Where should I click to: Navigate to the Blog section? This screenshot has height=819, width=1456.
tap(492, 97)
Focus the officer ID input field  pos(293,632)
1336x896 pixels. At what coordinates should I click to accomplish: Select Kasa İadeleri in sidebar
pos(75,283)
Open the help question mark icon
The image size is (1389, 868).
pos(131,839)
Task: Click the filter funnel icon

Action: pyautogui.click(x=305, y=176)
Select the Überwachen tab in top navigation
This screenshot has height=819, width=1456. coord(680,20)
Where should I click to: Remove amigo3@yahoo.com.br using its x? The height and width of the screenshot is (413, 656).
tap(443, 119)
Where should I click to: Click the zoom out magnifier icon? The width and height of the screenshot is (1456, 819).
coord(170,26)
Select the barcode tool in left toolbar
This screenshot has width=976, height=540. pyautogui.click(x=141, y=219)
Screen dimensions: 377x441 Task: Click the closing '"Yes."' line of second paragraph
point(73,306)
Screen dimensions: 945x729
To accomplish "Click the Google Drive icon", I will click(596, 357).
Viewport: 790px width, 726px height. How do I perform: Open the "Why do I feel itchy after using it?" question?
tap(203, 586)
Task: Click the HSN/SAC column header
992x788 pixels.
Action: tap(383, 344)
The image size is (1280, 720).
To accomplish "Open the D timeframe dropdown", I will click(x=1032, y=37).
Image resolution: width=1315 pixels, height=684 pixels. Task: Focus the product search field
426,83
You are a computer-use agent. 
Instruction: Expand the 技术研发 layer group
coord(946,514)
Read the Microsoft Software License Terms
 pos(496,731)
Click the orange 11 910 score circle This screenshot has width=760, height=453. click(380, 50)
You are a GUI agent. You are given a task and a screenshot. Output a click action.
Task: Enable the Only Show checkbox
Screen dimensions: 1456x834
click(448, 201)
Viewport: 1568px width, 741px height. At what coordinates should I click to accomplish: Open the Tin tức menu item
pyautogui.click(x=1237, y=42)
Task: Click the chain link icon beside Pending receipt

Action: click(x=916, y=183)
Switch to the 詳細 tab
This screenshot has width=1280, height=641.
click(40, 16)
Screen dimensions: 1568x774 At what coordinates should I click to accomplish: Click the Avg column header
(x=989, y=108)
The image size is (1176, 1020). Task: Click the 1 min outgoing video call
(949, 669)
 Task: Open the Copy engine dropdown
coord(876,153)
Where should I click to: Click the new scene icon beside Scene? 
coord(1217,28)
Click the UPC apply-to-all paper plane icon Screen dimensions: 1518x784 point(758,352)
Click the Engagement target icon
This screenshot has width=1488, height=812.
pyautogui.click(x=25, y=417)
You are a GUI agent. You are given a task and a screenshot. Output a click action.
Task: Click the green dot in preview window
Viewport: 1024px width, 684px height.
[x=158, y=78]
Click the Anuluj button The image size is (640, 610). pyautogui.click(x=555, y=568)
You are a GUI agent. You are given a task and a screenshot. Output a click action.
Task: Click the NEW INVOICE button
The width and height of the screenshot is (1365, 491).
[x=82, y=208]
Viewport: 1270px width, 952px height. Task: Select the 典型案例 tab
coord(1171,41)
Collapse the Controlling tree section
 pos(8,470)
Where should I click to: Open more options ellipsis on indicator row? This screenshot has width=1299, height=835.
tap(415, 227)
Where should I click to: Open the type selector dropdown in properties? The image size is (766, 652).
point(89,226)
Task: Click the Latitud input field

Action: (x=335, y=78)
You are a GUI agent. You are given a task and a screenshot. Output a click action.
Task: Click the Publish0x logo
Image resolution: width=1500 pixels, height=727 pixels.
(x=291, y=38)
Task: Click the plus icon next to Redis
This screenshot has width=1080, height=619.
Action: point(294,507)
┄┄┄┄┄┄┄┄┄┄
What to do: Copy all of the material above without any changes.

Reply to the exercise:
Where should I click to: Navigate to the Blog section? This screenshot has height=819, width=1456.
tap(492, 97)
Focus the officer ID input field  pos(293,632)
1336x896 pixels. At what coordinates should I click to accomplish: Select Kasa İadeleri in sidebar
pos(75,283)
Open the help question mark icon
The image size is (1389, 868).
pos(131,839)
Task: Click the filter funnel icon

Action: pyautogui.click(x=305, y=176)
Select the Überwachen tab in top navigation
This screenshot has height=819, width=1456. coord(680,20)
Where should I click to: Remove amigo3@yahoo.com.br using its x? The height and width of the screenshot is (413, 656).
tap(443, 119)
Where should I click to: Click the zoom out magnifier icon? The width and height of the screenshot is (1456, 819).
coord(170,26)
Select the barcode tool in left toolbar
This screenshot has width=976, height=540. pyautogui.click(x=141, y=219)
Screen dimensions: 377x441 Task: Click the closing '"Yes."' line of second paragraph
point(73,306)
Screen dimensions: 945x729
To accomplish "Click the Google Drive icon", I will click(596, 357).
Viewport: 790px width, 726px height. How do I perform: Open the "Why do I feel itchy after using it?" question?
tap(203, 586)
Task: Click the HSN/SAC column header
992x788 pixels.
Action: tap(383, 344)
The image size is (1280, 720).
To accomplish "Open the D timeframe dropdown", I will click(x=1032, y=37).
Image resolution: width=1315 pixels, height=684 pixels. Task: Focus the product search field
426,83
You are a computer-use agent. 
Instruction: Expand the 技术研发 layer group
coord(946,514)
Read the Microsoft Software License Terms
 pos(496,731)
Click the orange 11 910 score circle This screenshot has width=760, height=453. click(380, 50)
You are a GUI agent. You are given a task and a screenshot. Output a click action.
Task: Enable the Only Show checkbox
Screen dimensions: 1456x834
click(448, 201)
Viewport: 1568px width, 741px height. At what coordinates should I click to accomplish: Open the Tin tức menu item
pyautogui.click(x=1237, y=42)
Task: Click the chain link icon beside Pending receipt

Action: click(x=916, y=183)
Switch to the 詳細 tab
This screenshot has width=1280, height=641.
click(40, 16)
Screen dimensions: 1568x774 At what coordinates should I click to accomplish: Click the Avg column header
(x=989, y=108)
The image size is (1176, 1020). Task: Click the 1 min outgoing video call
(949, 669)
 Task: Open the Copy engine dropdown
coord(876,153)
Where should I click to: Click the new scene icon beside Scene? 
coord(1217,28)
Click the UPC apply-to-all paper plane icon Screen dimensions: 1518x784 point(758,352)
Click the Engagement target icon
This screenshot has width=1488, height=812.
pyautogui.click(x=25, y=417)
You are a GUI agent. You are given a task and a screenshot. Output a click action.
Task: Click the green dot in preview window
Viewport: 1024px width, 684px height.
[x=158, y=78]
Click the Anuluj button The image size is (640, 610). pyautogui.click(x=555, y=568)
You are a GUI agent. You are given a task and a screenshot. Output a click action.
Task: Click the NEW INVOICE button
The width and height of the screenshot is (1365, 491).
[x=82, y=208]
Viewport: 1270px width, 952px height. Task: Select the 典型案例 tab
coord(1171,41)
Collapse the Controlling tree section
 pos(8,470)
Where should I click to: Open more options ellipsis on indicator row? This screenshot has width=1299, height=835.
tap(415, 227)
Where should I click to: Open the type selector dropdown in properties? The image size is (766, 652).
point(89,226)
Task: Click the Latitud input field

Action: (x=335, y=78)
You are a GUI agent. You are given a task and a screenshot. Output a click action.
Task: Click the Publish0x logo
Image resolution: width=1500 pixels, height=727 pixels.
(x=291, y=38)
Task: Click the plus icon next to Redis
This screenshot has width=1080, height=619.
Action: point(294,507)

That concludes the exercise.